CORPSES SEEN AND UNSEEN

He said he has seen 17 bodies floating around in the streets and that many others are inside houses. "You go down some streets and you can smell them, but you can't see them. You know they are in their homes somewhere."

In New Orleans' notoriously poor 9th district, police launched search missions with small speed boats to find both the living and the dead.

The tips of roofs poked out from the water, which bubbled from burst gas mains. Several bodies were seen floating.

Officials said they had assembled facilities capable of handling 1,000 bodies immediately and were expanding them.

Dr. Louis Cataldie, Louisiana's emergency response medical director, declined to speculate on how high the death toll might go. "It's not about numbers," she said. "Each death is enough. This is horrific."

Louisiana's official death toll stood at just 59 on Sunday but officials said they knew it would rise dramatically.
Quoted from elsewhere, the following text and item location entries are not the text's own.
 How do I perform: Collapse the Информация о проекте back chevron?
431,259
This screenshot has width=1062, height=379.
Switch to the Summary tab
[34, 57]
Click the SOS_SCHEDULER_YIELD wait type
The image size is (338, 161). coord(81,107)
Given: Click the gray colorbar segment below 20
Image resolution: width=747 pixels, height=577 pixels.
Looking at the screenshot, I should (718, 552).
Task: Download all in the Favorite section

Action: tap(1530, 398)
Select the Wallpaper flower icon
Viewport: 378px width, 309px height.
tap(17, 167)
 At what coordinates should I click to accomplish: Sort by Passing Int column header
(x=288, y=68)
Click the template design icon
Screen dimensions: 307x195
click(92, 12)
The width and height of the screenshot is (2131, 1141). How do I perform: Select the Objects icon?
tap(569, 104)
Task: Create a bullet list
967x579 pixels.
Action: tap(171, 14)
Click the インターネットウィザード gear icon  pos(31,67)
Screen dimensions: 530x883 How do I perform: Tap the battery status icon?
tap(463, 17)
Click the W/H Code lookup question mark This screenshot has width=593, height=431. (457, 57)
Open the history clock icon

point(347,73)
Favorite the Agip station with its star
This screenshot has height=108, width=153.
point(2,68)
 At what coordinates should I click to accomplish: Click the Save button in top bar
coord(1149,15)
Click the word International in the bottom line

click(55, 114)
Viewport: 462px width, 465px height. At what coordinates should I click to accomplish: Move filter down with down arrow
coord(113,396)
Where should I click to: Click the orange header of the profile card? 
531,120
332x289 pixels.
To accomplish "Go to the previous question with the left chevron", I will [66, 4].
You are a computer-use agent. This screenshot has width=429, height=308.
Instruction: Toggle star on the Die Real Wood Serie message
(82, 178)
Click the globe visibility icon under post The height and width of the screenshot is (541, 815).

Except for rescue workers and scattered groups of people, streets in the once-vibrant capital of jazz and good times were all but abandoned after the mass exodus of hundreds of thousands of refugees into neighboring Texas and other states.

Government and emergency officials insisted it was not the right time to assign blame for the botched rescue efforts, and instead warned of major challenges ahead.

"We're going to have to go house to house in this city. We're going to have to check every single place to find people who may be alive and in need of assistance." Chertoff said.

He said the extremely unsanitary conditions mean emergency services would not allow residents to stay in their homes while flooded areas were being pumped out.

President George W. Bush has, in a rare admission of error, conceded the relief efforts were unacceptable, and this weekend ordered 7,200 extra active-duty troops to the disaster zone.